“In a superconducting magnet, because you're able to transmit electricity with zero resistance, [you can] pass very high currents, which means very strong magnetic fields,” Senti says.
AML plans to conduct a subscale demonstration of the coil expansion at the National High Magnetic Field Laboratory in Tallahassee, Fla. However, most of the work under the NIAC grant will be analytical. Westover and his colleagues at JSC, AML, NASA's Ames Research Center and Italy's University of Perugia plan to move beyond the Phase 1 concept definition already funded into more detailed engineering.
Among the issues to be considered, says Westover, is gaining a “total spacecraft” understanding of the radiation dose a crew would receive inside the magnetic shield surrounding a 6-meter-dia. X 10-meter-long (19.6 X 32.8-ft.) cylindrical habitat. Because the shielding does not cover the cylinder's end caps, Westover and his team will calculate the passive shielding that would be provided at one end by a propulsion module and at the other, by a docking mechanism for the planned Orion multipurpose crew vehicle. Scientists in Perugia will conduct Monte Carlo simulations of radiation traces through the notional hab, which will include a compensation coil to protect crew and electronics from prolonged exposure to the strong magnetic “fringe fields” that would otherwise enter the living space.
Also on the agenda is a search for ways to expand manufacture of superconducting magnetic tape from hundreds of meters to the “kilometers” that would be needed in the concept. While the tape exerts almost zero resistance on an electrical current—allowing it to maintain its magnetic field with only a “trickle current” from the habitat's solar arrays—splices in the tape add resistance and increase power requirements, says Westover.

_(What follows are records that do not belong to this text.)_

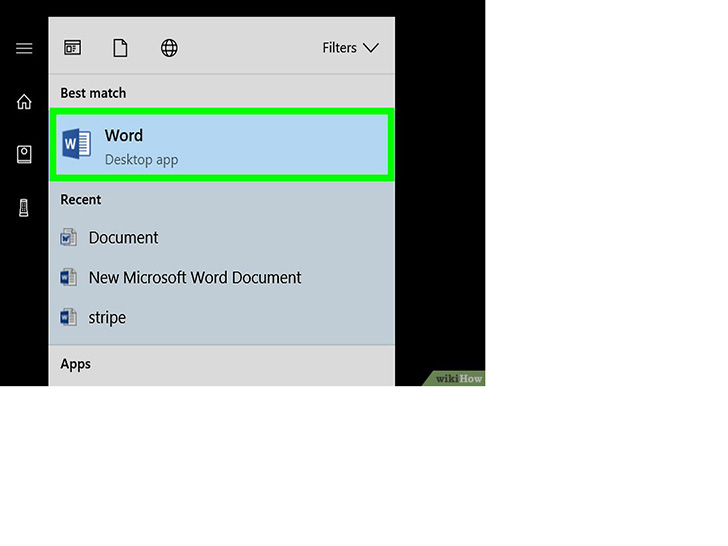The width and height of the screenshot is (728, 546).
Task: Open the recent file named stripe
Action: tap(107, 318)
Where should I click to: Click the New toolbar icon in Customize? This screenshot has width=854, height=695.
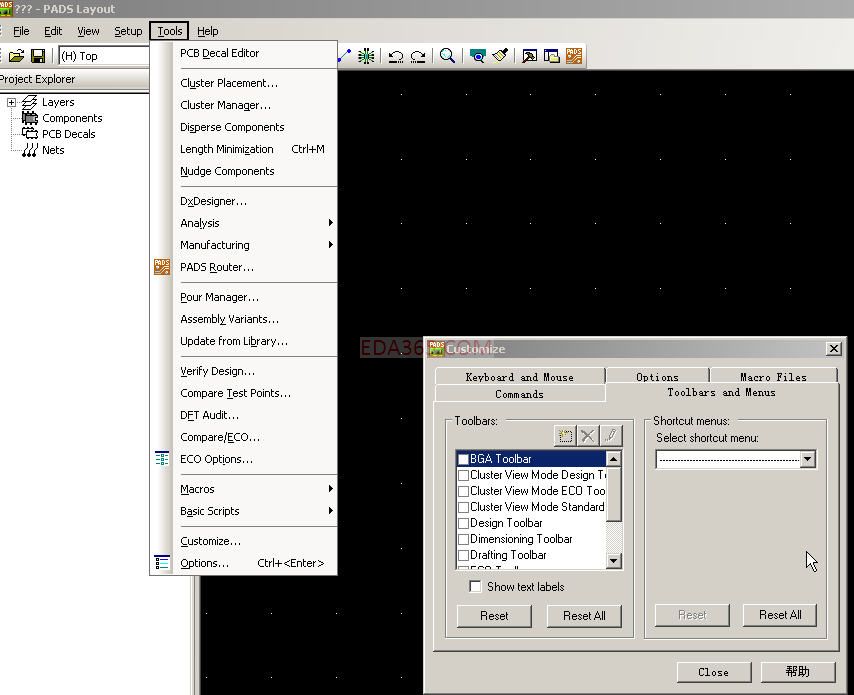(x=565, y=436)

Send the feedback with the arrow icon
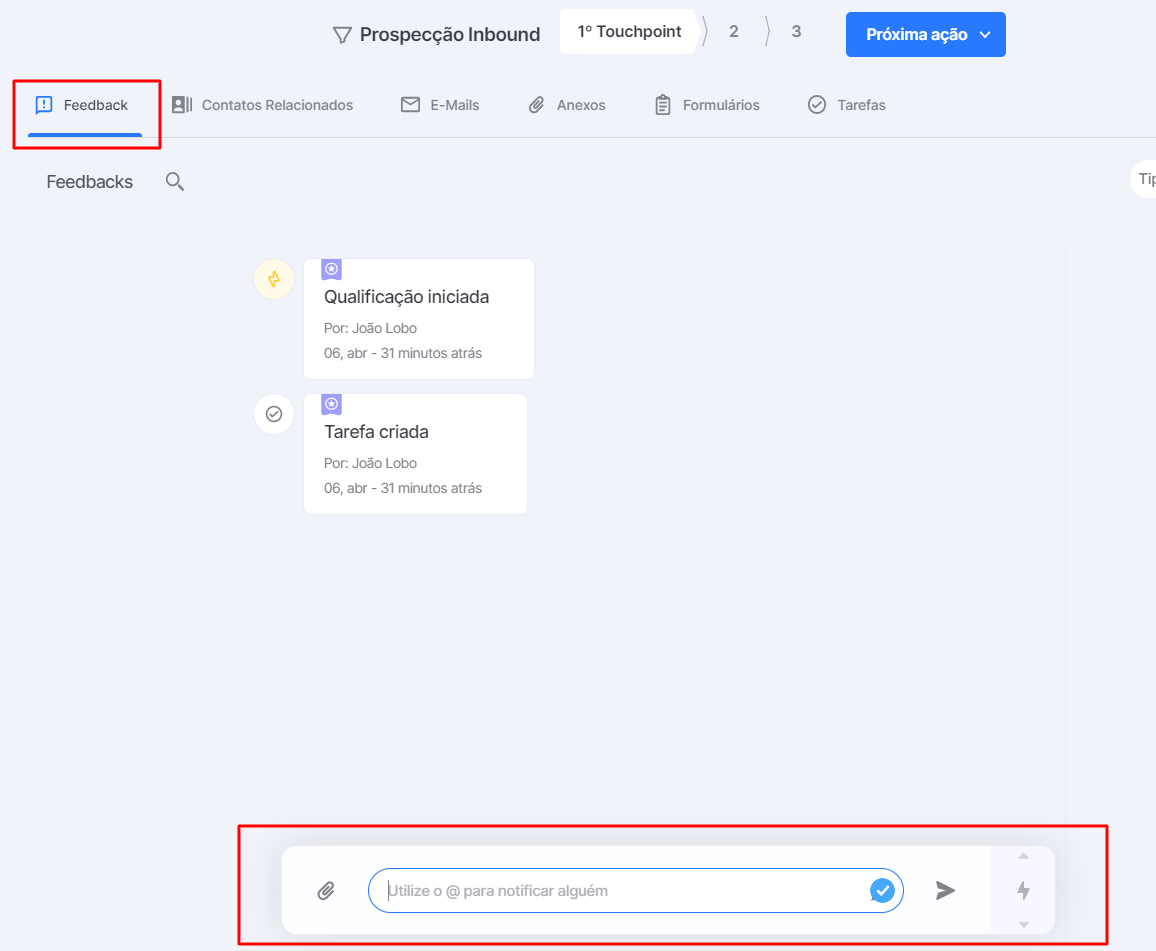945,891
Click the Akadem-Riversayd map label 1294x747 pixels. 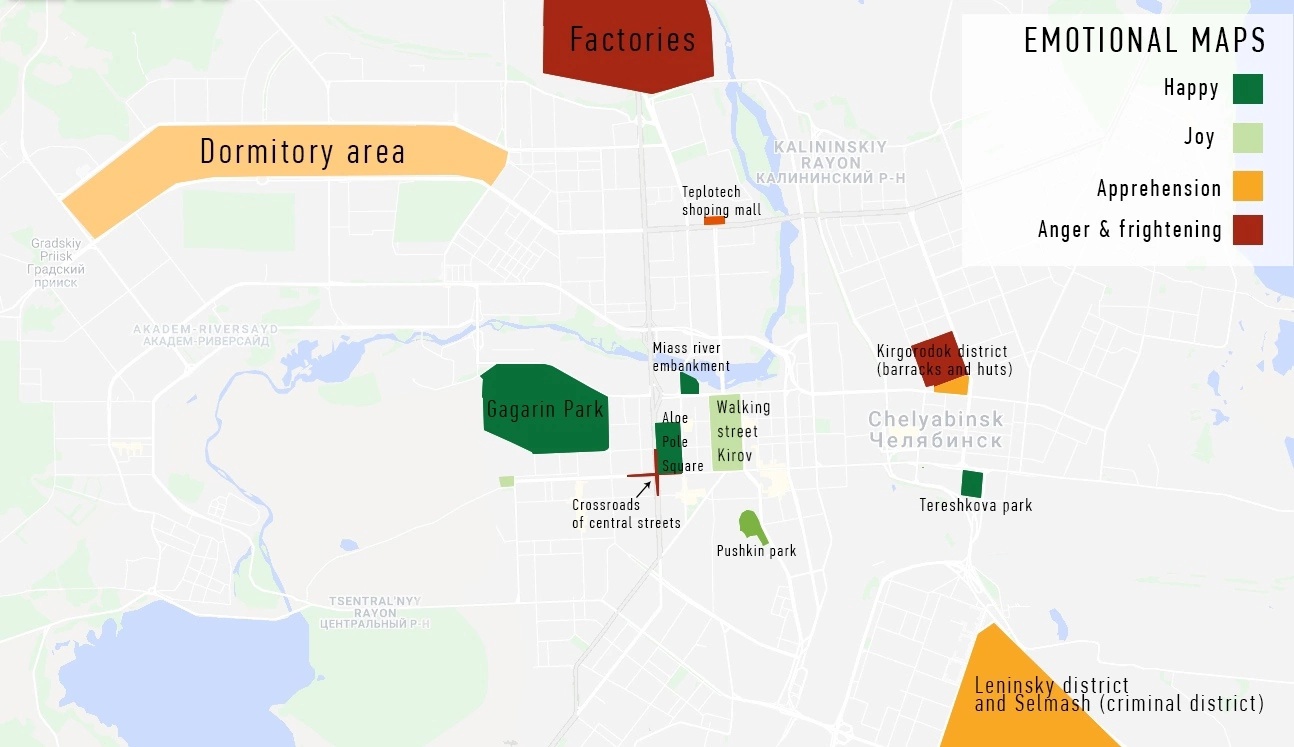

For years, engineers also have studied toroidal coils as a way to shield space habitats. But the structure needed to hold the magnets in place—and the power necessary to produce a magnetic field strong enough to protect the crew—creates “very large forces on the hab.” In concept at least, that problem would be mitigated by the expandable-coil approach. The NIAC study should help refine the understanding of just how much better that setup will be at lowering the lifetime radiation doses for deep-space crews.
As a practical matter, the shielding can be expressed as the number of space launches needed to deliver enough of it to protect a crew for a mission lasting a year or more. Compared to passive shielding, the effectiveness of active shielding “might be as high as two to five launches,” Westover says.